→ **WHAT NEEDS TO BE DONE**
Leaving the pictures aside, return all of the data below exactly.

→ **EXCERPTED DATA**
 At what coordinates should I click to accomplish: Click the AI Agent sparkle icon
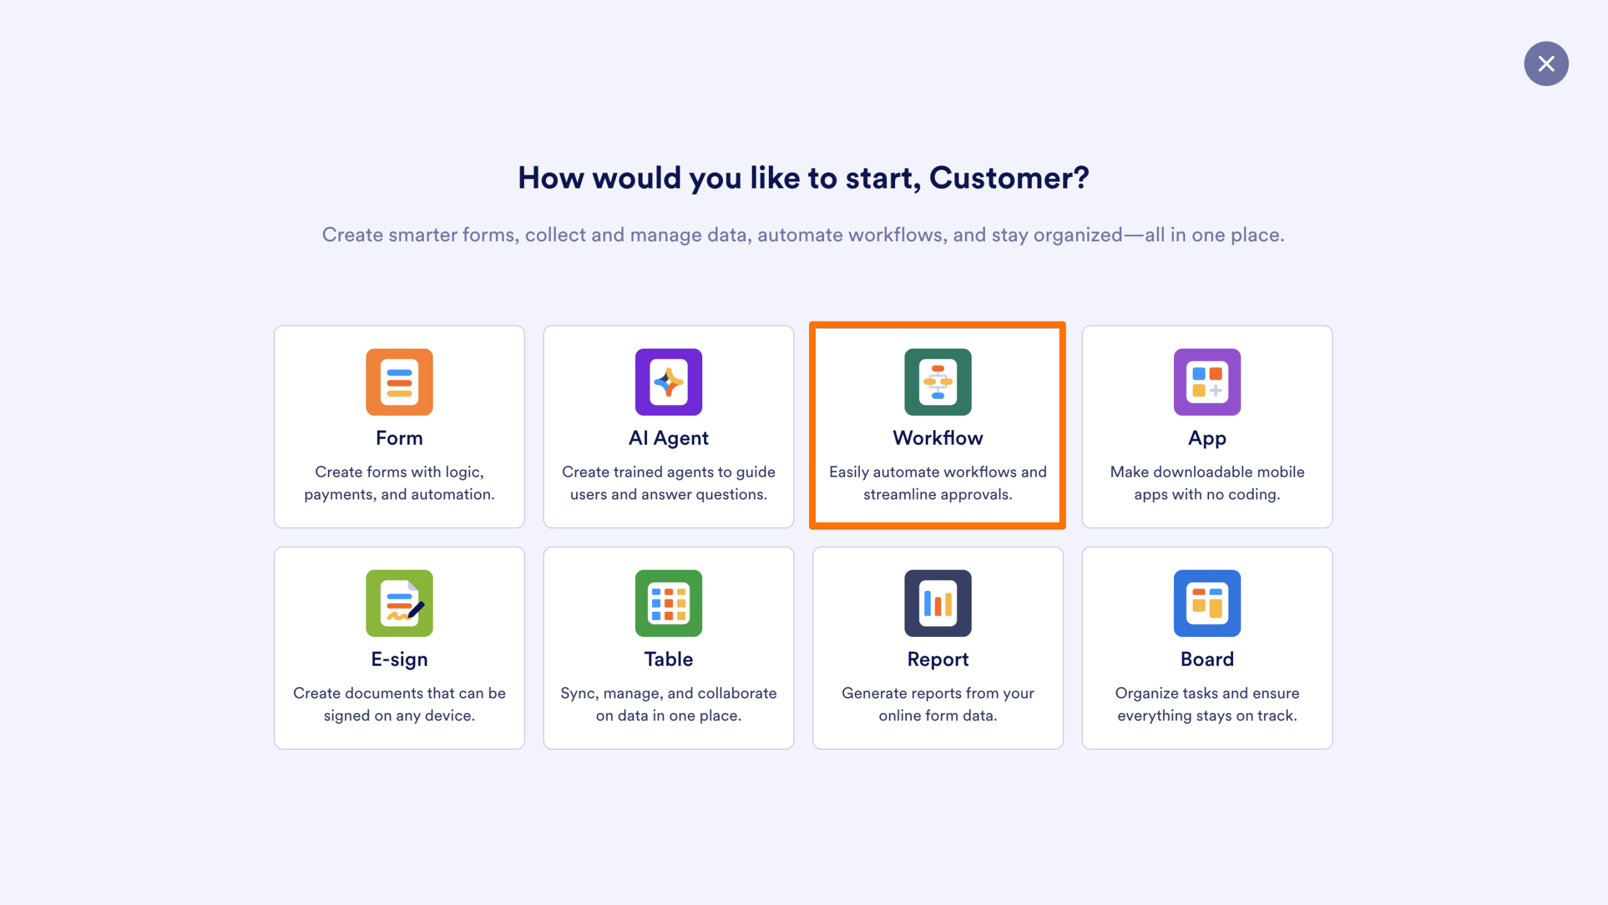668,382
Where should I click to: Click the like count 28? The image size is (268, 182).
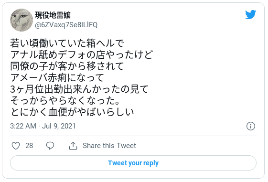pos(29,146)
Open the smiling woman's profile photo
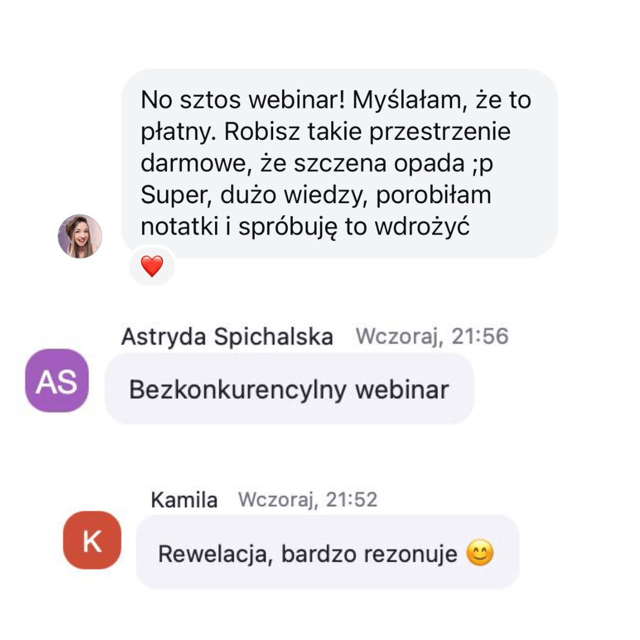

→ **EXERCISE SOLUTION**
 At what coordinates should I click to accomplish: Click the AI Agent sparkle icon
668,382
Where should I click to: Click the like count 28? The image size is (268, 182).
pos(29,146)
Open the smiling woman's profile photo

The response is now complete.